FACTORS OF EVOLUTION.

An organism, as living matter, does not stand in opposition to, or outside of, the rest of the world. It is part of the world. It receives matter from its surroundings, and gives some back; therefore it is influenced by its surroundings. It is acted upon, and it reacts upon the latter, and if these change (and they are nowhere and never strictly the same) the organism also varies. It adapts itself, and if it does not, or, rather, cannot, do so, it dies, because it is unfit to live in the world, or, rather, in those particular surroundings and conditions in which it happens to be. That organism which yields most easily, accommodates itself most quickly, has the best chance of existence—survival of the fittest. 'Fitness' in this case does not mean fitness to live, but rather a particular condition which happens to fit into the new circumstances.

Adaptation and variation are simultaneous: they are fundamentally the same. If there were no adaptability and no variability, those simplest of organisms which we suppose to have sprung into existence in the pre-Cambrian period would long ago have ceased to exist.

It is the physiological momentum which models the organism, and, by causing its adaptations, has produced its organs by change of function. Gegenbaur illustrates this most important fundamental truth by an excellent example. Suppose that, in an absolutely simple organism, all the parts of its exterior are under the same functional conditions, so that each part of the surface can take in food, and that this is digested, assimilated, in the interior. There is, in this condition, not yet any definite organ. If this organism sinks to the bottom and becomes sessile, this part is excluded from taking in nourishing matter, while the opposite surface alone remains, or becomes more, fit for this function.
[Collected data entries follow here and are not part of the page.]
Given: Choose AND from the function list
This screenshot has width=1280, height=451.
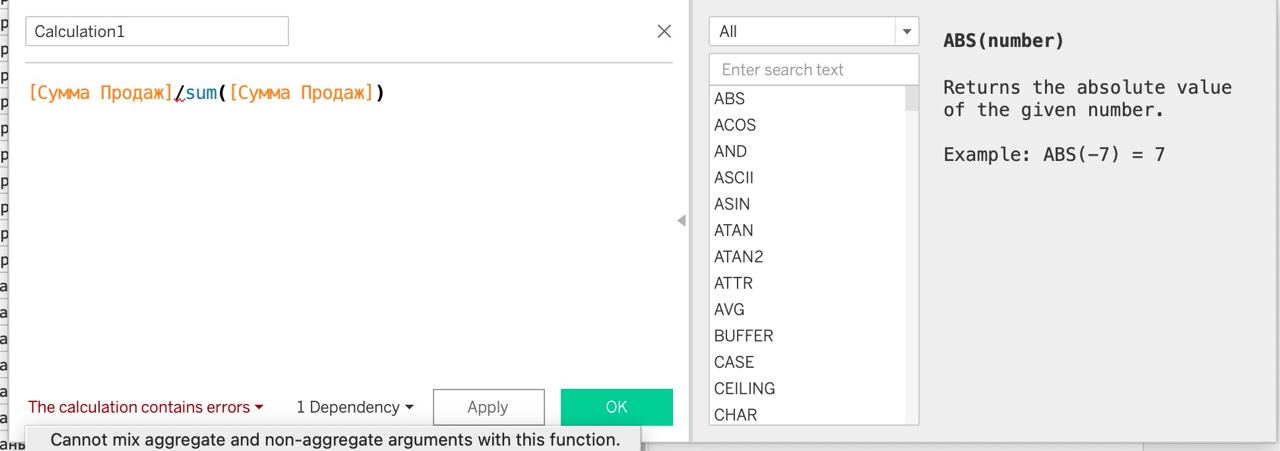Looking at the screenshot, I should [x=731, y=151].
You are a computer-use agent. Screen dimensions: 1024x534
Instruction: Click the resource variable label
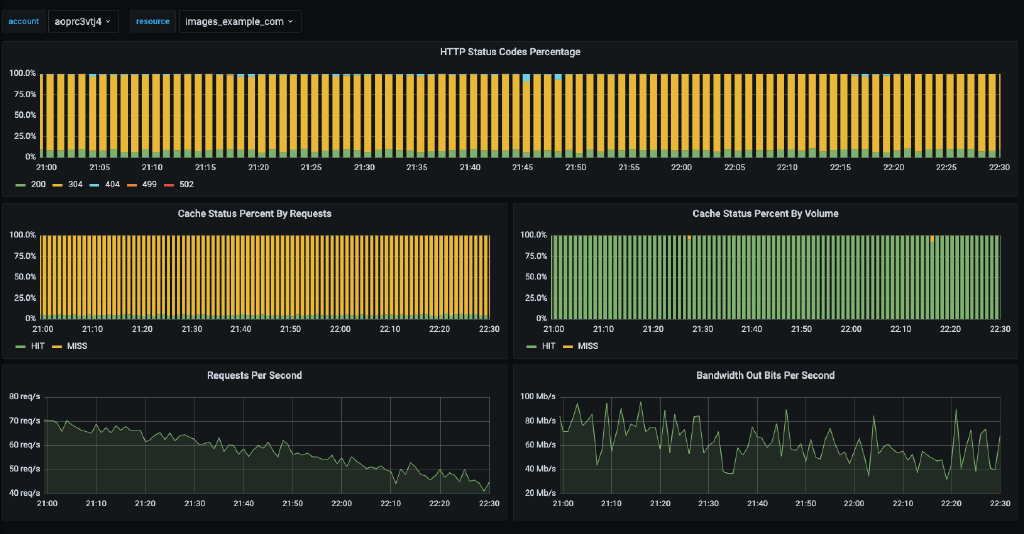tap(153, 21)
Thus, a simple variation and adaptation has been produced, and if the same organism continues in this position, its bottom cells will estrange themselves from their original function, while those on the top will convey the food into the interior, where a cavity will be formed, ultimately with a permanent opening, the primitive gut and mouth, both very different from the 'foot.'

Thus, by adaptation and variation the organism acquires new functions, organs, features, and it gives up and eventually loses others. Its offspring is like it. Like produces like. This is the principle of heredity. Adaptation, when going on generation after generation on the same lines in the same direction, becomes continuous, and has an intensifying, cumulative effect. By always weeding out from a flock of pigeons those birds which possess more dark feathers than the rest, we ultimately produce an entirely white race. We hurry on what Nature does slowly.
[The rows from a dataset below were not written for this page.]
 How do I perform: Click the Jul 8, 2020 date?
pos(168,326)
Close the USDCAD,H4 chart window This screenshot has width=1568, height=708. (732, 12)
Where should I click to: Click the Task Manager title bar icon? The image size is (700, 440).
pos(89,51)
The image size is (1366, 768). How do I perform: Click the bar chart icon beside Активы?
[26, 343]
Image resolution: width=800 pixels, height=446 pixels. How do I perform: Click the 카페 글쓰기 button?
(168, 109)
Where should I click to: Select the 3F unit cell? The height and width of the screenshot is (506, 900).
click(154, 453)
The inheritance of acquired characters becomes very obvious in the following example: The Monera are the lowest living organisms known; they consist of a mass of protoplasm, and are still devoid of even a nucleus. They multiply simply by division; each half is like the other, and like the parent (which by this process has ceased to exist), except that each is smaller and has to grow. A certain Moneron, Protomyxa aurantiaca, is orange-coloured, and its offspring is from the beginning of the same colour, and this colour has been acquired by that kind of Monera-like protoplasm which thereby has become the species called Aurantiaca. We have no reason for assuming that there existed from the beginning of life not only colourless, but also red, orange, and other kinds of protoplasm. In these simplest of organisms the whole process of heredity seems very obvious; but in the higher ones, in those which propagate by eggs, the problem is infinitely more complicated. It is true that the egg is, strictly, nothing but a small part of the parental organism, and we know from everyday experience that this single egg-cell has in it all the attributes and characteristics of the parent; but these attributes and characteristics make their appearance successively, just as the egg cell of a chick has neither wings nor feathers, not even a backbone, but develops these organs because its parents have them.

The theory that acquired characters are hereditary has often been vigorously attacked; but the champions of the negative position have not given us anything satisfactory instead. They question, also, the principle of adaptation as a factor in Evolution, and substitute 'variation,' coupled with 'natural selection.'

They point to Darwin's argument: (1) It is a fact that animals and plants produce a much greater number of young than in their turn grow up to propagate the race; (2) no two of the frequently many individuals of the same breed are exactly alike, although the differences may be hidden to our perception (this is quite true, because no two entities can live in absolutely the same place and conditions); (3) through heredity the offspring takes over the faculties and features of the parents; (4) what decides which of the many individuals (each one possessing some aberration or variation) are to live and to propagate the race?—obviously those individual variations which happen to make the lucky possessors most fit for the struggle for life.

So far, well; but the 'Neo-Darwinians' imagine that 'adaptation' is not the cause, but the result, the effect, of the formation of species. According to them, the species are neither adapted by, nor do they adapt themselves to, their surroundings. Adaptation is to them an accomplished fact, a condition which a species happens to be in because its particular variation is the one which, to the exclusion of others, suits or fits into its surroundings. Such a view simply takes variation for granted, and stipulates it as a something a priori, without raising the further necessary question, why there should be any variations at all. Why, indeed, unless they are caused by external influences? Haeckel elucidated this by the conception of adaptation as explained in the foregoing pages.